■ DATA LISTING:
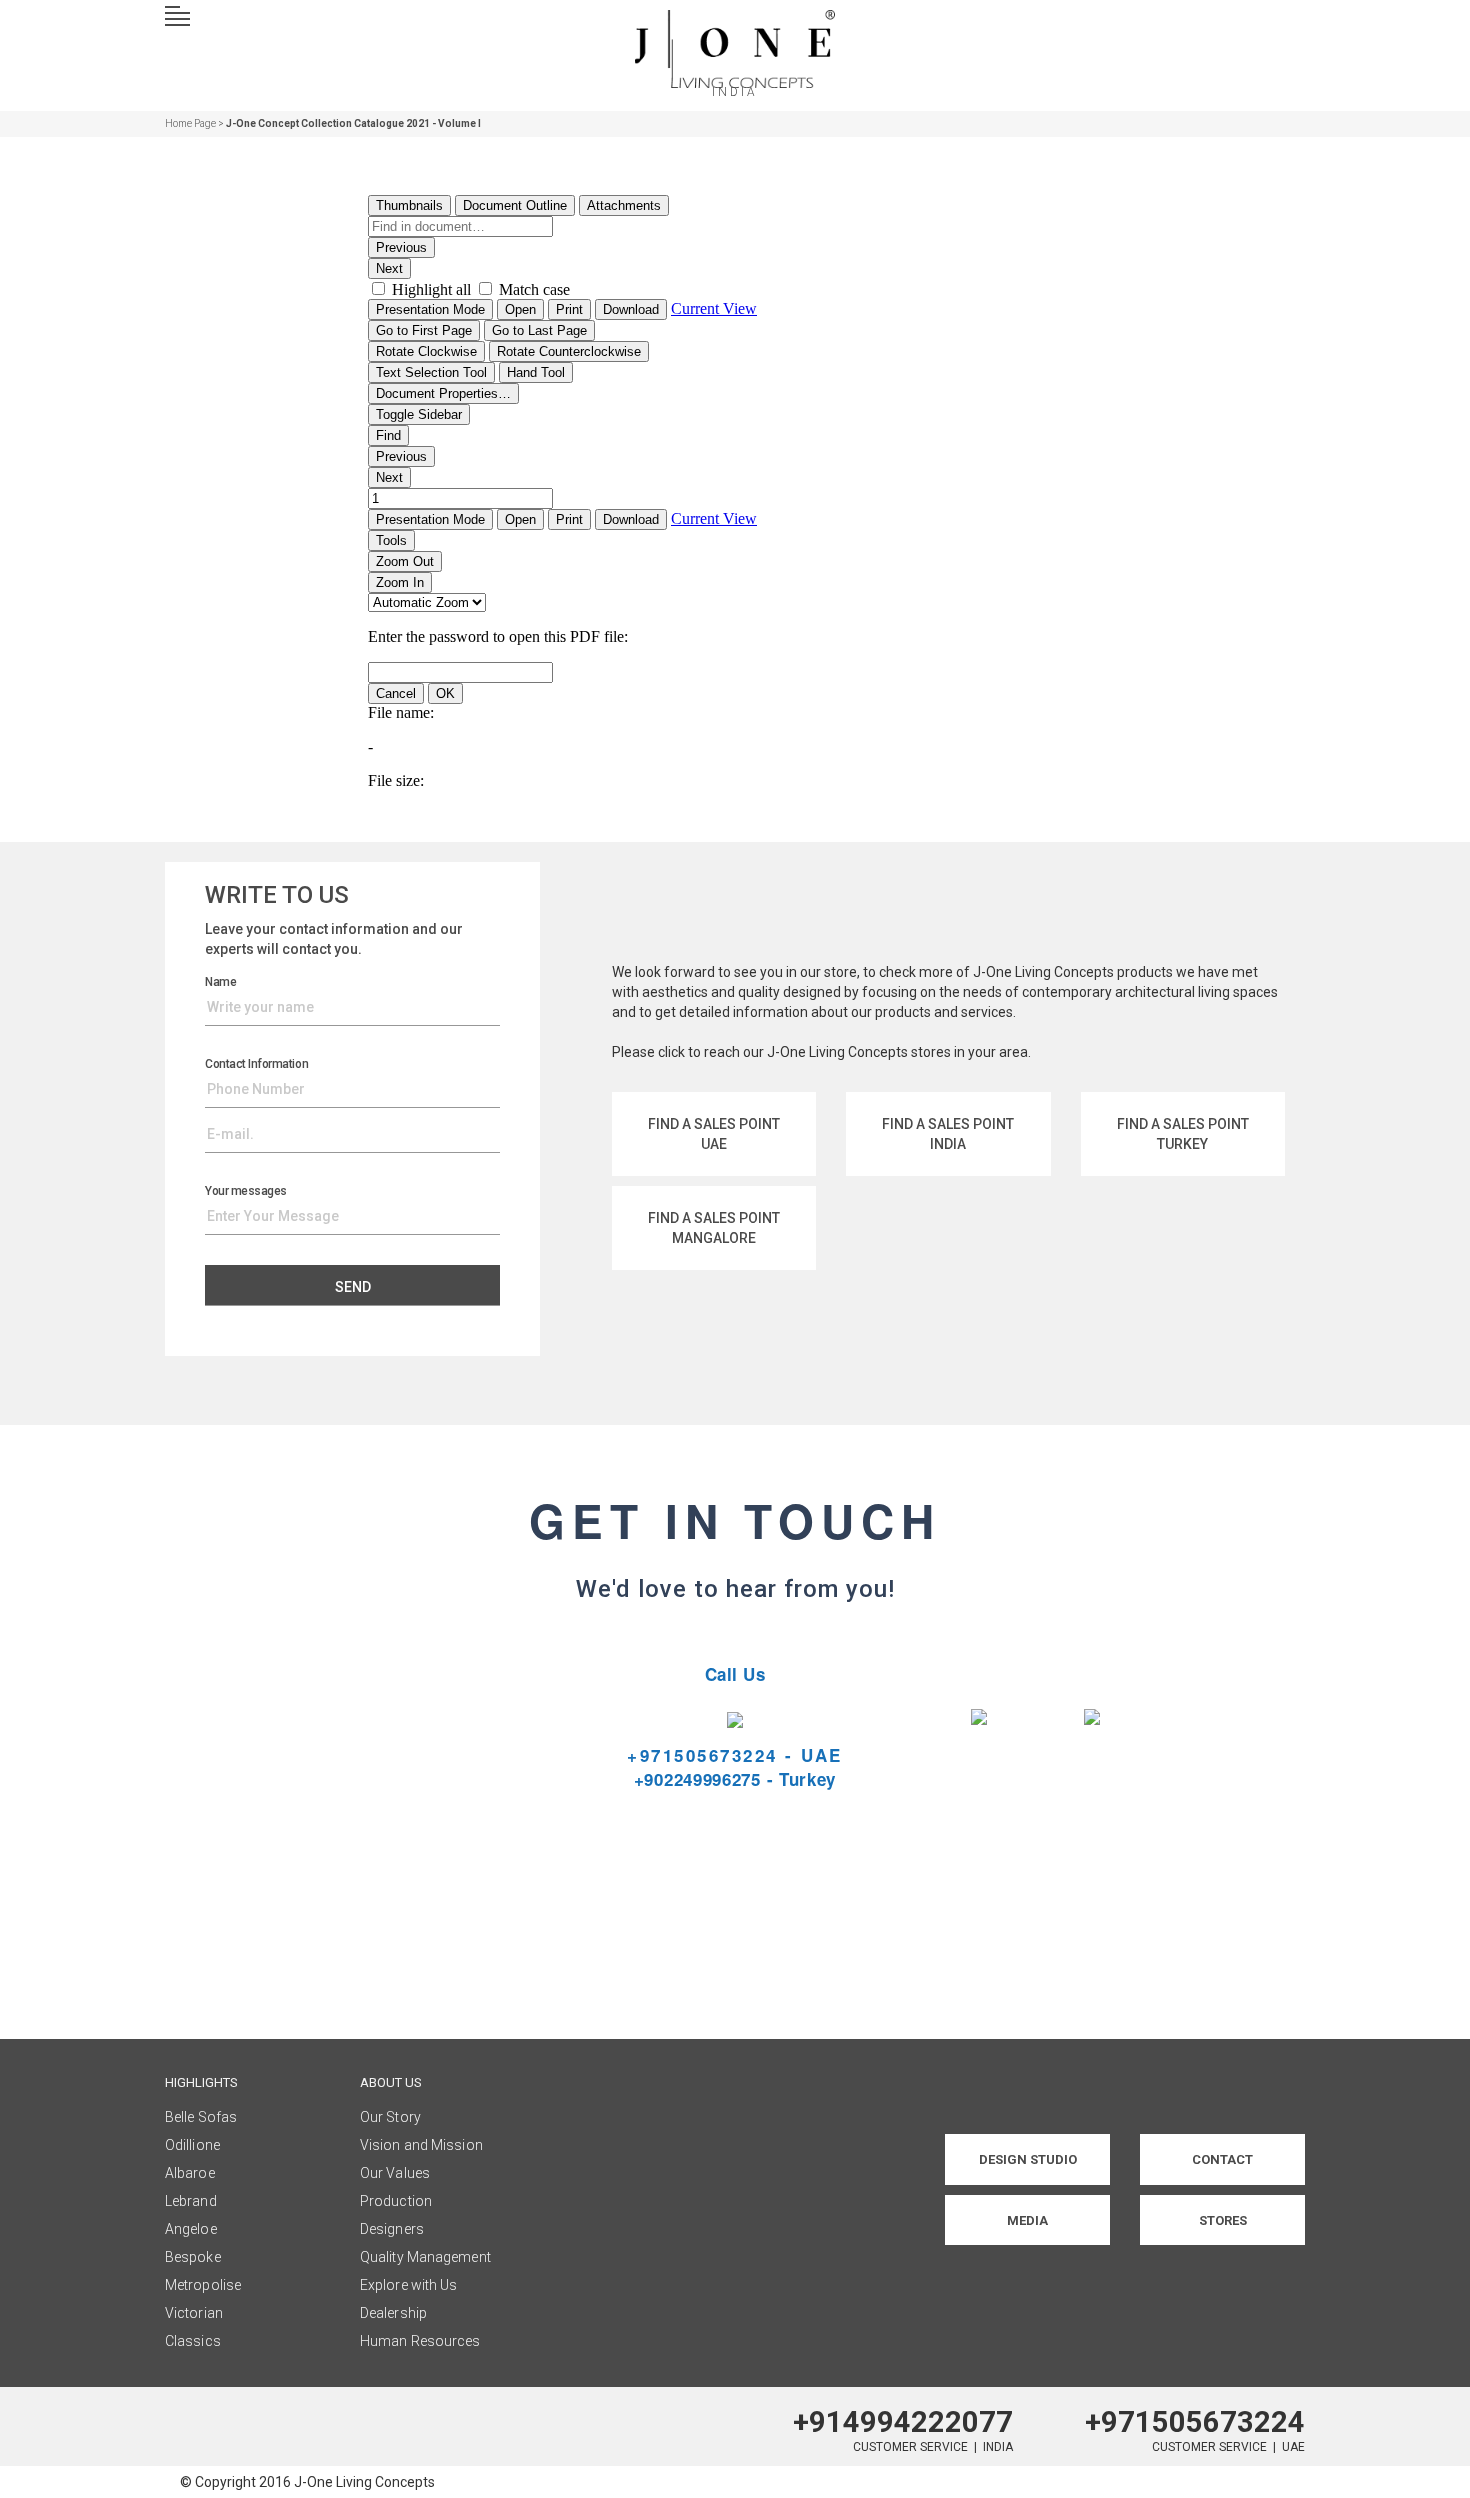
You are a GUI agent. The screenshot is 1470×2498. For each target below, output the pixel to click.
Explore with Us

...

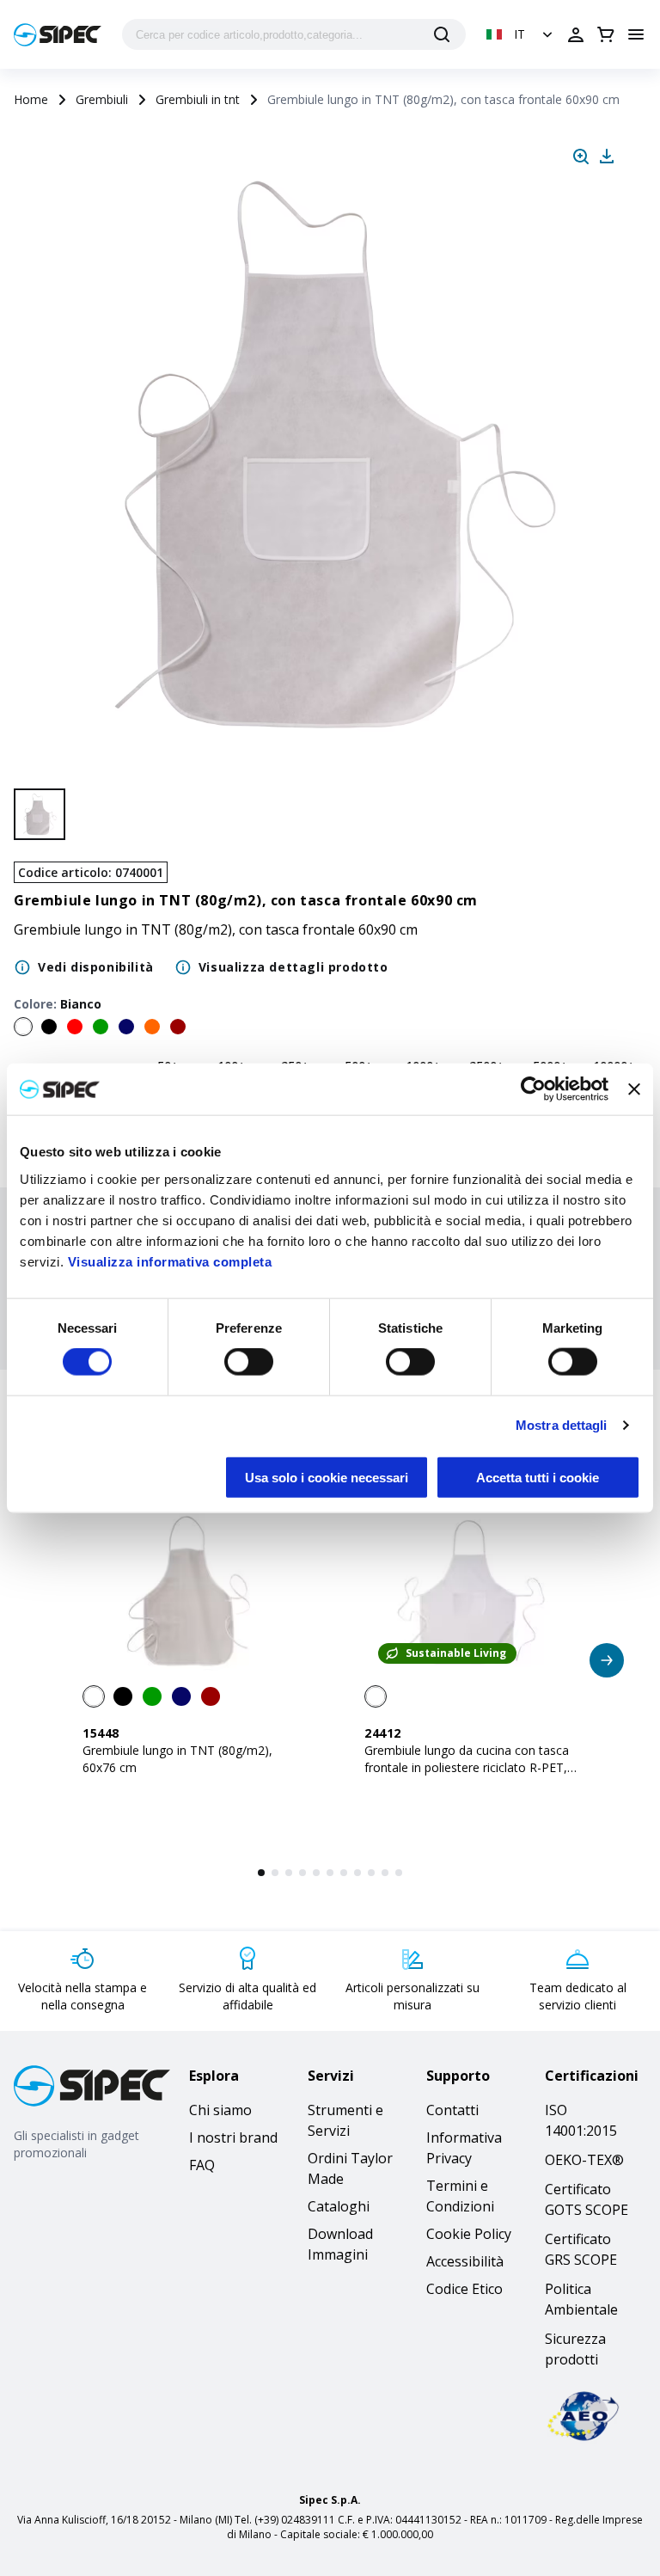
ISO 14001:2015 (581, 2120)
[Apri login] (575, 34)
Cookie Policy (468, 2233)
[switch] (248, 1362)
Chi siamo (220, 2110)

■ WORK REQUIRED: Copy verbatim, from the listing above, each line from the one containing "ISO 14001:2015 (581, 2120)" down to the one containing "Chi siamo (220, 2110)", inclusive.

■ SOLVED EXERCISE:
ISO 14001:2015 (581, 2120)
[Apri login] (575, 34)
Cookie Policy (468, 2233)
[switch] (248, 1362)
Chi siamo (220, 2110)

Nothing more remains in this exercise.